L1 Flashcards
(27 cards)
What is Machine Learning?
Learning from data to make predictions or extract knowledge.
Why is Machine Learning important?
- Massive growth of unstructured data: texts, audio, images, video.
- Knowledge discovery from abundant data
What is Supervised Learning?
Learning with input + labeled output.
- Classification (discrete output)
- Regression (continuous output)
What is Unsupervised Learning?
Learning with input only to find patterns or groups.
- e.g. Clustering news topics; Discovering trending topics on Twitter or in the news / Outlier detection (e.g. Fraud detection & security systems)
What is Reinforcement Learning?
Learning policies via interaction & reward.
- Reasoning under uncertainty to make optimal decisions
- how agents should to take actions in an environment to maximize some reward
- Other Types: Semi-supervised, Active Learning
What is a Model in Machine Learning?
Mathematical function linking input to output.
What are Score functions?
Measures of how well a model fits data.
What is Feature Selection?
Picking important features for a model.
What is Feature Extraction?
Transforming data into new features through mathematical operations.
What is Classification in Supervised Learning?
Predicting category/discrete output (e.g., pass/fail).
What is Regression in Supervised Learning?
Predicting numerical value/continuous output (e.g., salary, temperature).
What is a DummyClassifier?
Classifies data using simple strategies without generating insights.
- Do not generate any insight about data
- Baseline models to compare against other more complex classifiers/regressors using naive strategies (mean, mode)
What types of data are used in Machine Learning?

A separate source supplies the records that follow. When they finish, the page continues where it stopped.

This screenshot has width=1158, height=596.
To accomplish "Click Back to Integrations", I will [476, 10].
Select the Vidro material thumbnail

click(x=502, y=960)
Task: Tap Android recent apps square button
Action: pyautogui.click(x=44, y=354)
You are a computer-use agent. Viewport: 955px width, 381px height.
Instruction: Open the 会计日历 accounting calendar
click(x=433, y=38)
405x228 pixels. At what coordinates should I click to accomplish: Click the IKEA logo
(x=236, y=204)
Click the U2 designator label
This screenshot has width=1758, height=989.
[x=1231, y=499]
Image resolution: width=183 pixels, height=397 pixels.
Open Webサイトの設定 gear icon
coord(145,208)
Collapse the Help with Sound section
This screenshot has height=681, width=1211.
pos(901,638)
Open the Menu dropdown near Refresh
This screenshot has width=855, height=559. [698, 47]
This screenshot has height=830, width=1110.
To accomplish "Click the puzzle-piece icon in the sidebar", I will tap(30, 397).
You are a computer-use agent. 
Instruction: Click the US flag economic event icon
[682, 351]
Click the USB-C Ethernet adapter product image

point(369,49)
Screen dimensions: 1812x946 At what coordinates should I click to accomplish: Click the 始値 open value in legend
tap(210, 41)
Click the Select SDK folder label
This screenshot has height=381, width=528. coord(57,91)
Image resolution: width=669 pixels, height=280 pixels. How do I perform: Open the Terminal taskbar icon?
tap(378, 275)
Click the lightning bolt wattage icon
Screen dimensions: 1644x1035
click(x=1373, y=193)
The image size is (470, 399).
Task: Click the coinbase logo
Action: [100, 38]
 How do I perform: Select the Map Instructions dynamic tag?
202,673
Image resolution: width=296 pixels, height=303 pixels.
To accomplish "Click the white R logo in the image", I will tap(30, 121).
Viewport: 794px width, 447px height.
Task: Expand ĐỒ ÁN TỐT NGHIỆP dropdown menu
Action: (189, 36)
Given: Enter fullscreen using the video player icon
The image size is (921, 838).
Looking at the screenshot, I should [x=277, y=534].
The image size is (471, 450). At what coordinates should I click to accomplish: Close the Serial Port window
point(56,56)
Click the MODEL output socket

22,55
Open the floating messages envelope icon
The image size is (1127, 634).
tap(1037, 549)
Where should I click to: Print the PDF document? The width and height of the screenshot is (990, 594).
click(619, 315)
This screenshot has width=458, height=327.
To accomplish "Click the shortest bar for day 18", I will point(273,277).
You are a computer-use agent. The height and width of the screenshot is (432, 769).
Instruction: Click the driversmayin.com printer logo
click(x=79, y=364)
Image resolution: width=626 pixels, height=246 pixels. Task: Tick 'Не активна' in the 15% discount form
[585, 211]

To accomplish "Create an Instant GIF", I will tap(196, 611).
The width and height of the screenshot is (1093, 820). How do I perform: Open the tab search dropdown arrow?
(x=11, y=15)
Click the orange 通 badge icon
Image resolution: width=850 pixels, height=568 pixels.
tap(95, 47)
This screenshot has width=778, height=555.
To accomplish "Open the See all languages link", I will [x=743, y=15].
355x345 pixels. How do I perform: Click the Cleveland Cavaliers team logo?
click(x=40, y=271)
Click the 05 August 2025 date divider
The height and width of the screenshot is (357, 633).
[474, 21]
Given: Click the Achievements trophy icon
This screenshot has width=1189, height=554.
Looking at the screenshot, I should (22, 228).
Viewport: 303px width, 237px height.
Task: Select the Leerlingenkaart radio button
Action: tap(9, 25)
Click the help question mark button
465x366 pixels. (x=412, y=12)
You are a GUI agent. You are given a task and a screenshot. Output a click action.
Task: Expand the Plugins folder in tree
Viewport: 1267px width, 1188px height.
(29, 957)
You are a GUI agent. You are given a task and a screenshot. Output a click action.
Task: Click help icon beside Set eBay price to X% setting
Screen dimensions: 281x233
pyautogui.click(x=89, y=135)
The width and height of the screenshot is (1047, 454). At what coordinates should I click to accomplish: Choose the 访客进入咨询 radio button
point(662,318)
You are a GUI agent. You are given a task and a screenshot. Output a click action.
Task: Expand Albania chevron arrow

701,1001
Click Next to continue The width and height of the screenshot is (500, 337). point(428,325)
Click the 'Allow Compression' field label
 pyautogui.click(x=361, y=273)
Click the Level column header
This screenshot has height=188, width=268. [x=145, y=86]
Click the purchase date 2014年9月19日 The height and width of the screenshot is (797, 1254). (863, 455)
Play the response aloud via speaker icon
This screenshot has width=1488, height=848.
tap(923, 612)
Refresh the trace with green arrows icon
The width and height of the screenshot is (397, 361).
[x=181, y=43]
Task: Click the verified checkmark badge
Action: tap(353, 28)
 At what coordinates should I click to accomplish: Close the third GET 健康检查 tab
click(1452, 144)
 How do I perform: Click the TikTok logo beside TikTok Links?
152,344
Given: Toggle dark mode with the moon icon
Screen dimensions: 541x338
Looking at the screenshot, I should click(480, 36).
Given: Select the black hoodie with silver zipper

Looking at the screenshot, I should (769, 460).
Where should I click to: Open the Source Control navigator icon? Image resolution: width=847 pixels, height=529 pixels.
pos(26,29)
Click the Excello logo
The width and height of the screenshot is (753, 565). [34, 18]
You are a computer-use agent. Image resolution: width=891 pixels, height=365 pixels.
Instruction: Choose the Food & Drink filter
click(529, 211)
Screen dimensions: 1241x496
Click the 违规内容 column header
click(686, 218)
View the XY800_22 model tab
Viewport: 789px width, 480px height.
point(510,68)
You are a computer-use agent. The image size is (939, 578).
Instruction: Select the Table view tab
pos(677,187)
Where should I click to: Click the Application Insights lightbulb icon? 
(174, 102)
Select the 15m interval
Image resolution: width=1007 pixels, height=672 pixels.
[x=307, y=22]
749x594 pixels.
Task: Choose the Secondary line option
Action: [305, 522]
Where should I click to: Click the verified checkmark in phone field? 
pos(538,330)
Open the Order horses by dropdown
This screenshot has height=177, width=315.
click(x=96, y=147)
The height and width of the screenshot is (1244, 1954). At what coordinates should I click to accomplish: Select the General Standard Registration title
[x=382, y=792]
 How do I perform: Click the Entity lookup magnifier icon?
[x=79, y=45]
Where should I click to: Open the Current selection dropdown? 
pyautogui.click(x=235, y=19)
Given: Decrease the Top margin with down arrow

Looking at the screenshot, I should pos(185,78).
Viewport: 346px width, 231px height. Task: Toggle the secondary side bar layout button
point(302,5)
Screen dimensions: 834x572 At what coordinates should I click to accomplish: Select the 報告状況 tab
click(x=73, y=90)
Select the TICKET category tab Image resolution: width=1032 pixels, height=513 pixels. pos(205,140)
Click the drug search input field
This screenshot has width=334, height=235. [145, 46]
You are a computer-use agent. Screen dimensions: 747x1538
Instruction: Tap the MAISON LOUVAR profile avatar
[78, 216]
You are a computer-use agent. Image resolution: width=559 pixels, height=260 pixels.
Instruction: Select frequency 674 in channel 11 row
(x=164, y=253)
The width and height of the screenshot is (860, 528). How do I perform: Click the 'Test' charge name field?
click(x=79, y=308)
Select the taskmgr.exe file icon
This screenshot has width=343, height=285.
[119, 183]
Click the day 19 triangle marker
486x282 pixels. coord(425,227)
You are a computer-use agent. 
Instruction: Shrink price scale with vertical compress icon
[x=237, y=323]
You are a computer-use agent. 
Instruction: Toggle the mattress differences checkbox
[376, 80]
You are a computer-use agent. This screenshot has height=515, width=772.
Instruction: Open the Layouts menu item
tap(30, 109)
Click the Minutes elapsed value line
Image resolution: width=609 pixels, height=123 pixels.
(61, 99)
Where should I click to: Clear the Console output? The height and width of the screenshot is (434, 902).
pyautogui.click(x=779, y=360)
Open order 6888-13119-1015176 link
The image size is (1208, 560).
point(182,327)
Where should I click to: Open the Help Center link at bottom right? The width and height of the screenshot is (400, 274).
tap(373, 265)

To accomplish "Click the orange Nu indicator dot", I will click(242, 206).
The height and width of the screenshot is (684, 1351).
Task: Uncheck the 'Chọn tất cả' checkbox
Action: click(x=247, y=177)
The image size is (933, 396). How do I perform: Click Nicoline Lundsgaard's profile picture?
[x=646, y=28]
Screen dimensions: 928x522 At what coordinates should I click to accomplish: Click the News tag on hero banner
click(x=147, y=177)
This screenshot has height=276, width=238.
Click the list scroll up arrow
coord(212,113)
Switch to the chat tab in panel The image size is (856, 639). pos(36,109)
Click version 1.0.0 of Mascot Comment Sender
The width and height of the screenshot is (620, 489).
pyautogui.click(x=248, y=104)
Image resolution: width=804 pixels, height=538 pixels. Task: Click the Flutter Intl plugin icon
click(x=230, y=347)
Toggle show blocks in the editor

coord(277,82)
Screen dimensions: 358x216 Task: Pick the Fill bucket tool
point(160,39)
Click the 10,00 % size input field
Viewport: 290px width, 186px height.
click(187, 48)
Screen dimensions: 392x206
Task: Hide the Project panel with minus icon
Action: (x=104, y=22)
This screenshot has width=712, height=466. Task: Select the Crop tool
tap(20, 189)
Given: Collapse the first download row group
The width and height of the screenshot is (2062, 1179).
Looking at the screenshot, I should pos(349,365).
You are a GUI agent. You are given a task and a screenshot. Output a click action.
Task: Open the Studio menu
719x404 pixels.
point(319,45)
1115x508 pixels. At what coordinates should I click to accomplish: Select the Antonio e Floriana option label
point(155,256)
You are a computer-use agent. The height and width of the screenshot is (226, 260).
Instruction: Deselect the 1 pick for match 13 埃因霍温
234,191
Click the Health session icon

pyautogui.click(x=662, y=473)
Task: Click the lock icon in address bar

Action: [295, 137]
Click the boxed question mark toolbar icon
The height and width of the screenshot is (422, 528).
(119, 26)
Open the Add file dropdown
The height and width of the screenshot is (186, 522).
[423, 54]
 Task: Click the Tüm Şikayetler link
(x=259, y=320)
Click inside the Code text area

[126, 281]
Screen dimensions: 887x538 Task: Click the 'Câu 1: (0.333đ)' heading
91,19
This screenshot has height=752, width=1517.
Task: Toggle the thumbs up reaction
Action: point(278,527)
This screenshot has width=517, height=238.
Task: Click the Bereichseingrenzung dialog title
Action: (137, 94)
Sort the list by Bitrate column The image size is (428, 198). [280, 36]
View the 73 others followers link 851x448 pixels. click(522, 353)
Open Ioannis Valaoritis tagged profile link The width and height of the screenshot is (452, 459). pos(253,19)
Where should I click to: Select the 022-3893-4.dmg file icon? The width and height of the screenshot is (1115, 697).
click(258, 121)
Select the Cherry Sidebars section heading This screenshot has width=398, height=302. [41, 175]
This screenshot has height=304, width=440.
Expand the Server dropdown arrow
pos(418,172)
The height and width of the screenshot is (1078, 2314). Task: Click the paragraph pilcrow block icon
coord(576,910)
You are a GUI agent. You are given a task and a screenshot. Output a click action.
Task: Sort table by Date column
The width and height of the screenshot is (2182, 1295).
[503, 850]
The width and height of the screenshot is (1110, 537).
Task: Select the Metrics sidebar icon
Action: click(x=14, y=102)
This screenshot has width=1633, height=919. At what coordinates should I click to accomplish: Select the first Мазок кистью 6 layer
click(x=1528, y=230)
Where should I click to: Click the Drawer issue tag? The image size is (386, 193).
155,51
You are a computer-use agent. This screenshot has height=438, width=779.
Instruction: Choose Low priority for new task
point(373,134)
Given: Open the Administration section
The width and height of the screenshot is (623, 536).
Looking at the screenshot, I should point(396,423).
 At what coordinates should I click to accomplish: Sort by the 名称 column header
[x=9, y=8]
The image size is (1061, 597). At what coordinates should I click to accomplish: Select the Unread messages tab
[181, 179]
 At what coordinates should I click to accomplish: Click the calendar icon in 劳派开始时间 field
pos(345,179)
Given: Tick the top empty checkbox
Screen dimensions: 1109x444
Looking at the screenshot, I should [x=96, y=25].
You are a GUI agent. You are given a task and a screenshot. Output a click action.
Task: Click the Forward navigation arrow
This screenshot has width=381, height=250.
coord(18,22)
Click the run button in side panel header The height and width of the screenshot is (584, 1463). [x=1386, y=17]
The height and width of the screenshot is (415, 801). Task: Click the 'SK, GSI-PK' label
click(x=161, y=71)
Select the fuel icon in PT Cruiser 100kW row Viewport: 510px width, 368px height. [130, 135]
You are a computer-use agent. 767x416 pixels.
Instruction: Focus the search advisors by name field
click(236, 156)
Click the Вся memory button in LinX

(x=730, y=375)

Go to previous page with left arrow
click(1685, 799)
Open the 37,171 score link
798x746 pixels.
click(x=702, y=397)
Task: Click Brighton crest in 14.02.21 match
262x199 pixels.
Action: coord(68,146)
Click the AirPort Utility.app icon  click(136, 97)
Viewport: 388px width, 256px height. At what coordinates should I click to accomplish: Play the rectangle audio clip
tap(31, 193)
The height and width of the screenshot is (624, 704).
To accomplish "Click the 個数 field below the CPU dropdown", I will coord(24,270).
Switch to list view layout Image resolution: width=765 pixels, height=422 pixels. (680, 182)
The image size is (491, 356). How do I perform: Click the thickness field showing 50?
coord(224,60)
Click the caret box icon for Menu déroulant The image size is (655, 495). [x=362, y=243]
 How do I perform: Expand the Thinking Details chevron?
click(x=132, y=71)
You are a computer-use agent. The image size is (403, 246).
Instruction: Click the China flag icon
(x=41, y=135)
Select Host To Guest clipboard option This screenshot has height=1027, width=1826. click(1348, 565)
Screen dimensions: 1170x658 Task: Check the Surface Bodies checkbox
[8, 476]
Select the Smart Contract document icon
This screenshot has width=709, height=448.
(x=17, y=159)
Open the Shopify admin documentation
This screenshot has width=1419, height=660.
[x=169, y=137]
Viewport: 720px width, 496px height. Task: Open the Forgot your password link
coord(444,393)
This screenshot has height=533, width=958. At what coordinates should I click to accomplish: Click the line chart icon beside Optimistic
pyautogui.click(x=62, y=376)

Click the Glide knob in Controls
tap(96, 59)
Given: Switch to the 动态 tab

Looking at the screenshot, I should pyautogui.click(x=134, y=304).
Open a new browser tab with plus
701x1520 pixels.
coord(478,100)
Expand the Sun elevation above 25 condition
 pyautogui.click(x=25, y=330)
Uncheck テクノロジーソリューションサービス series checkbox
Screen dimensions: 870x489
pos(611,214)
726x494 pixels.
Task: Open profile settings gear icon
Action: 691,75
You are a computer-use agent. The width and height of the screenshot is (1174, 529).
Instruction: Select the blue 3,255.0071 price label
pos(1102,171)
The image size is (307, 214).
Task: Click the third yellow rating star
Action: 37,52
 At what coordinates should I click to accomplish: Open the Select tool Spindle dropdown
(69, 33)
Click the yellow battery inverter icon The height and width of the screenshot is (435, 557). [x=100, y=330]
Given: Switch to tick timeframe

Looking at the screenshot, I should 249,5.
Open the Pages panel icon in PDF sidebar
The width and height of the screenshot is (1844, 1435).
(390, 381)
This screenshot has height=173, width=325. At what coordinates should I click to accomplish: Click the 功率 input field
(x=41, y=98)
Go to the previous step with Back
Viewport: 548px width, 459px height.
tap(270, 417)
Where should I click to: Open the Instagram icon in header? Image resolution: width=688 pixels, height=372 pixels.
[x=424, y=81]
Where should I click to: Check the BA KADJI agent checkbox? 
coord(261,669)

- Images - Numeric arrays (RGB values for each pixel)
- Text - Needs preprocessing (e.g., tokenization); Words/ Letters need to be converted in a format computers can understand
What is the purpose of Scaling in preprocessing?
To standardize input numerical attributes with different scales.
What is the Standard Scaler?
Transforms data to have a mean of 0 and a standard deviation of 1.
- good for normal distributions)
- common method in data normalization (good for non-skewed data)
- z = x - mean / s.d
What is the Robust Scaler?
Uses median and IQR to handle outliers.
- better for skewed data
What is the MinMax Scaler?
Rescales data to a specified range, usually [0, 1].
What does Normalizer do?
Normalizes row-wise vector norms.
- (used only when direction matters)
- Each row of data rescaled so its norm becomes 1
- helpful for histograms
What are Univariate Transformations?
- Transformations like Log, power, Box-Cox to make data more Gaussian.
- Parameters automatically estimated so skewness minimized & variance stabilized
What is Binning?
- Grouping numeric values into intervals for simplification.
- Good for models with few parameters (e.g. regression); not effective for models with many parameters (e.g. decision tree)
What is the purpose of Train/Test Split?
Prevents overfitting by evaluating model performance on separate data.
What is Cross-Validation?
Evaluating a model’s ability to predict new data.
- Detect overfitting / selection bias
What is K-Fold Cross-Validation?
Splitting data into K parts for training and testing.
What is Leave-One-Out Cross-Validation?
An extreme version of K-Fold where each observation is used as a test set once.